_EXERCISE TEXT_
generate $n_1$ non-null statistics with mean parameters drawn independently from $\theta^{(i)}\sim N_{10}(0, 4vv’)$, and the remaining $n_0 = n - n_1$ parameters are set to 0. In this problem, the GLRT statistic is equivalently $T_{GLRT}(X^{(i)})=\Vert X^{(i)}\Vert_2^2$, while the Bayes-optimal test statistic is $T(X^{(i)})=(v’X^{(i)})^2$, which focuses all of its power in a single dimension of $\IR^{10}$.
multiple testing and the two-groups model
consider testing the null hypothesis $H_0^{(i)}: \theta^{(i)}=0$ against $H_1^{(i)}:\theta^{(i)}\neq 0$ in $n$ experiments
\[X^{(i)}\overset{ind.}{\sim} f_{\theta^{(i)}}(X)\,,\quad \text{for }i=1,\ldots, n\]with possibly infinite-dimensional parameter $\theta^{(i)}\in \Theta$.
take a Bayesian perspective and assume that $\theta\sim \Lambda$ under the alternative, then the test with highest average power rejects for large values of $LR_\Lambda(X) = f_\Lambda(X)/f_0(X)$. if the prior $\Lambda$ is relatively concentrated around a lower-dimensional region then the test based on $LR_\Lambda$ may have much higher power, but we must know $\Lambda$ to use it.

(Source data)
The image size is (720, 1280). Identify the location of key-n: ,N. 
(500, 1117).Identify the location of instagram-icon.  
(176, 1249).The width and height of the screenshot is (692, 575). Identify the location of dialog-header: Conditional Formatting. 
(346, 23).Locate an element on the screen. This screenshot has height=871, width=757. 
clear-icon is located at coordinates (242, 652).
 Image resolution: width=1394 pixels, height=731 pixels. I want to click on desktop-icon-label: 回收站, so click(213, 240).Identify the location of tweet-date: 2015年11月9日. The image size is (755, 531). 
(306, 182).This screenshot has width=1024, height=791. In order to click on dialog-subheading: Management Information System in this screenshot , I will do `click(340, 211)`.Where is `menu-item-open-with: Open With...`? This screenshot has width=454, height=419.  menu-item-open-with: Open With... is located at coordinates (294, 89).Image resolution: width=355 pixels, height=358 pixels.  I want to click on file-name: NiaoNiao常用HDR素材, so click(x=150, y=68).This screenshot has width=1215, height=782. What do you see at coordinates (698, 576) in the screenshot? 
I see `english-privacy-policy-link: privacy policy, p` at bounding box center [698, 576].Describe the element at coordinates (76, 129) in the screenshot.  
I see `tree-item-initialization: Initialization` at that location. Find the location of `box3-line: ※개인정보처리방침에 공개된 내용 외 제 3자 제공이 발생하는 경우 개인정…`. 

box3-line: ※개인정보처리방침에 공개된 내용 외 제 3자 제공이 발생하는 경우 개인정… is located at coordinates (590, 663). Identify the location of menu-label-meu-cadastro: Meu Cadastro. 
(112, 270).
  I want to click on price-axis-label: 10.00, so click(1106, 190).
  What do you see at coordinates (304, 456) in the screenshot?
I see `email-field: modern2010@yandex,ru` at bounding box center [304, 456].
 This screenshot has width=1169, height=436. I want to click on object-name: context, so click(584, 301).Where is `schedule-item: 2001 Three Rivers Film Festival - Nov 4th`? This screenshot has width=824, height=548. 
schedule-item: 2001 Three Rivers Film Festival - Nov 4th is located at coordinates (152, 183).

_TASK DETAILS_
Write out the part of the excerpt on multiple testing that opens with the words "multiple testing and" and closes with "know $\Lambda$ to use it.".

_RESULT OF THIS EXERCISE_
multiple testing and the two-groups model
consider testing the null hypothesis $H_0^{(i)}: \theta^{(i)}=0$ against $H_1^{(i)}:\theta^{(i)}\neq 0$ in $n$ experiments
\[X^{(i)}\overset{ind.}{\sim} f_{\theta^{(i)}}(X)\,,\quad \text{for }i=1,\ldots, n\]with possibly infinite-dimensional parameter $\theta^{(i)}\in \Theta$.
take a Bayesian perspective and assume that $\theta\sim \Lambda$ under the alternative, then the test with highest average power rejects for large values of $LR_\Lambda(X) = f_\Lambda(X)/f_0(X)$. if the prior $\Lambda$ is relatively concentrated around a lower-dimensional region then the test based on $LR_\Lambda$ may have much higher power, but we must know $\Lambda$ to use it.